Over 16 months, 67 patients were enrolled. Mean age was 62 years. Two-thirds of patients were men and nearly the same number were black. Half (52%) of the cardiac arrests occurred in an intensive care unit. The initial rhythm was identified as pulseless electrical activity in 60%, pulseless ventricular fibrillation/tachycardia in 15%, and asystole in 10%. Forty percent of patients had ROSC and 10% survived to hospital discharge. Mean compression rate was < 90/minute 28% of the time and compression depth was < 1.5 inches 37% of the time. Mean ventilation rate was > 20/minute 61% of the time. In regards to ventilation volume, Abella and associates report "[this] did not appear to deviate greatly from physiological ranges." Mean NFF was 24%. No significant associations were seen between these parameters and ROSC.
Comment by Saadia R. Akhtar, MD, MSC
Standardized, internationally accepted adult CPR certification courses and guidelines exist.1 Nearly every health care professional is required to complete such a course and to maintain CPR certification. Despite this, compliance with guidelines appears to be poor. This report from Abella et al is the latest to demonstrate that compression rate and depth and ventilation rate during real-world in-hospital CPR deviate considerably from recommendations: the ultimate and most important impact of this is prolonged no-flow time. In addition to this report, a recent European observational study of quality of CPR during out-of-hospital arrest (published in the same issue of JAMA) found inadequate chest compressions nearly half of the time.2 Neither of these studies was designed to measure the effect of CPR quality on outcomes. There are no randomized controlled human trials of impact of CPR provision according to guidelines on the outcomes of cardiac arrest. However, it is clear from animal and other observational human studies that providing adequate and continuous compressions and limiting no-flow time significantly improves survival and neurological outcomes.3 In addition, hyperventilation may worsen survival.4
As health care professionals in intensive care medicine, we focus much time and attention on maximizing outcomes by employing sophisticated therapies, technologies and artificial life-support mechanisms for all patients, including those post-cardiorespiratory arrests. This study is an important reminder that without initial effective resuscitation, other interventions may be futile; the quality of CPR we are providing currently must be improved. On a personal and local scale, I recommend sharing these findings, re-training frequently and monitoring resuscitation events at our own institutions for compliance with guidelines: I believe that if we start by focusing on one thing, the essence of continuous and adequate compressions, we can make an impact. On a larger scale, future studies must eval uate what optimal CPR is, how it impacts outcomes and how to best teach and implement it.

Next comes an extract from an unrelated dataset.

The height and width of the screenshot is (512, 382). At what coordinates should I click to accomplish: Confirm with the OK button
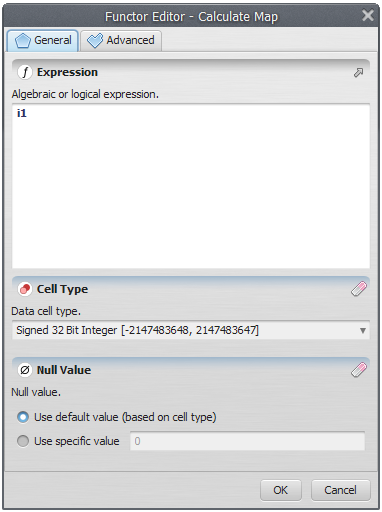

1. Guidelines 2000 for Cardiopulmonary Resuscitation and Emergency Cardiovascular Care. The American Heart Association in collaboration with the International Liaison Committee on Resuscitation. Circulation. 2000;102 (Suppl):I1-I403.
2. Lars W, et al. JAMA. 2005;292(3):299-305.
3. Gallagher EJ, et al. JAMA. 1995:274(24):1922-1925.
4. Aufderheide TP, et al. Crit Care Med. 2004;32:345-351.
Saadia R. Akhtar, MD, MSc, Pulmonary and Critical Care Medicine Yale University School of Medicine, is Associate Editor for Critical Care Alert.